28
votes

I'm learning about urllib2 and Beautiful Soup and on first tests am getting errors like:

UnicodeEncodeError: 'ascii' codec can't encode character u'\u2026' in position 10: ordinal not in range(128)

There seem to be lots of posts about this type of error and I have tried the solutions that I can understand but there seem to be catch 22's with them, e.g.:

I want to print post.text (where text is a beautiful soup method that just returns the text). str(post.text) and post.text produce the unicode errors (on things like right apostrophe's ' and ...).

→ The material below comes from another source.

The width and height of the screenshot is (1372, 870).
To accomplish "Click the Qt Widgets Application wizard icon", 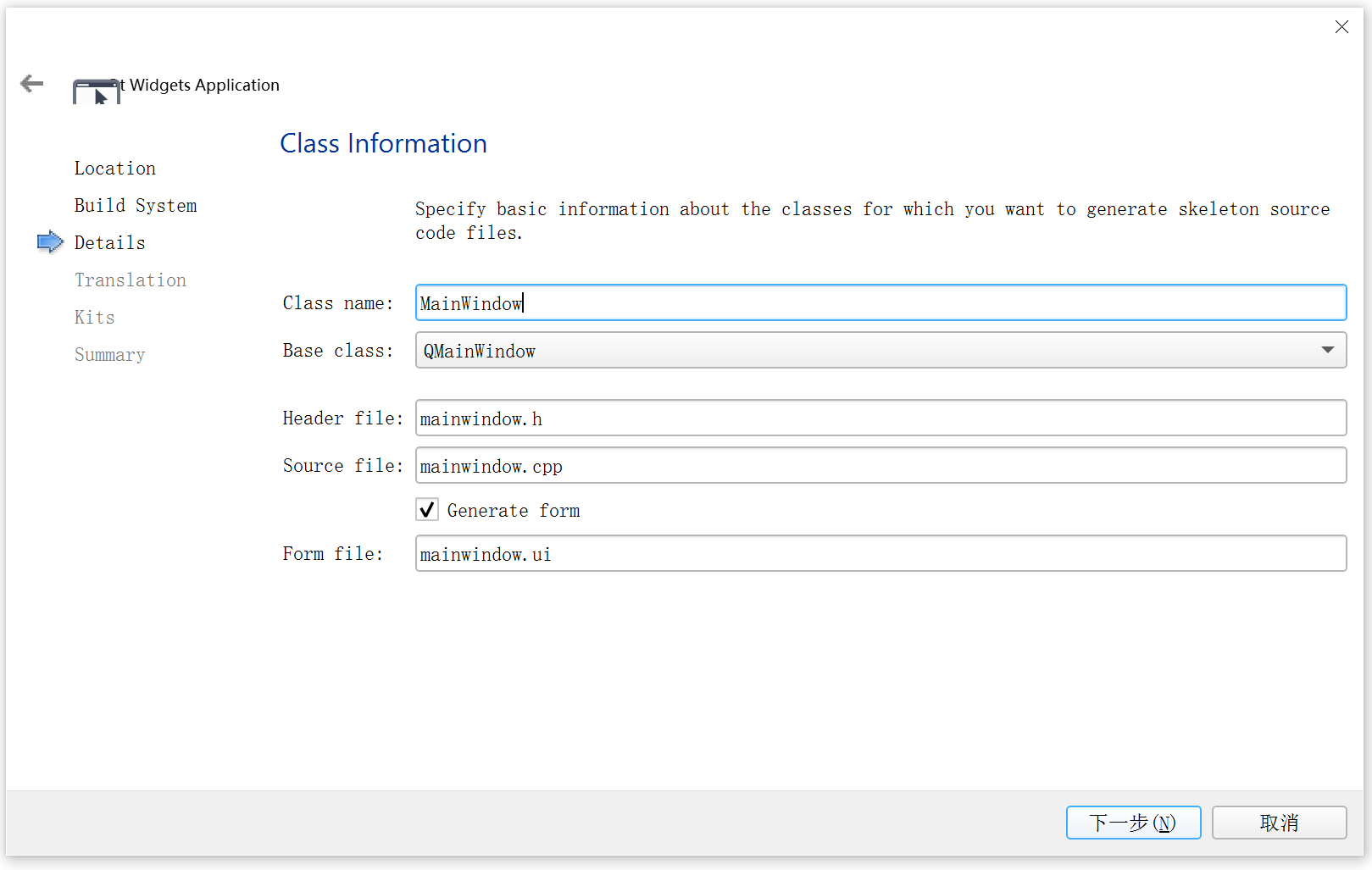I will point(96,91).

So I add post = unicode(post) above str(post.text), then I get:

AttributeError: 'unicode' object has no attribute 'text'

I also tried (post.text).encode() and (post.text).renderContents(). The latter producing the error:

AttributeError: 'unicode' object has no attribute 'renderContents'

and then I tried str(post.text).renderContents() and got the error:

AttributeError: 'str' object has no attribute 'renderContents'

It would be great if I could just define somewhere at the top of the document 'make this content 'interpretable'' and still have access to the required text function.

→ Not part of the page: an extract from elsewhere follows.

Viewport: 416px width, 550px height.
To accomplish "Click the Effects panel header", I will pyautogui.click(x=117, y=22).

Update: after suggestions:

If I add post = post.decode("utf-8") above str(post.text) I get:

TypeError: unsupported operand type(s) for -: 'str' and 'int'  

If I add post = post.decode() above str(post.text) I get:

AttributeError: 'unicode' object has no attribute 'text'

If I add post = post.encode("utf-8") above (post.text) I get:

AttributeError: 'str' object has no attribute 'text'

I tried print post.text.encode('utf-8') and got:

UnicodeDecodeError: 'ascii' codec can't decode byte 0xe2 in position 39: ordinal not in range(128)

And for the sake of trying things that might work, I installed lxml for Windows from here and implemented it with:

parsed_content = BeautifulSoup(original_content, "lxml")

according to http://www.crummy.com/software/BeautifulSoup/bs4/doc/#output-formatters.

These steps didn't seem to make a difference.

I'm using Python 2.7.4 and Beautiful Soup 4.


Solution:

After getting a deeper understanding of unicode, utf-8 and Beautiful Soup types, it had something to do with my printing methodology. I removed all my str methods and concatenations, e.g. str(something) + post.text + str(something_else), so that it was something, post.text, something_else and it seems to be printing well except I have less control of the formatting at this stage (e.g. spaces inserted at ,).

3

3 Answers

46
votes

In Python 2, unicode objects can only be printed if they can be converted to ASCII. If it can't be encoded in ASCII, you'll get that error. You probably want to explicitly encode it and then print the resulting str:

print post.text.encode('utf-8')
2
votes
    html = urllib.request.urlopen(THE_URL).read()
    soup = BeautifulSoup(html)
    print("'" + str(soup.encode("ascii")) + "'")

worked for me ;-)

0
votes

Did you try .decode() or .decode("utf-8") ?

And, I recommend to use lxml using html5lib parser

http://lxml.de/html5parser.html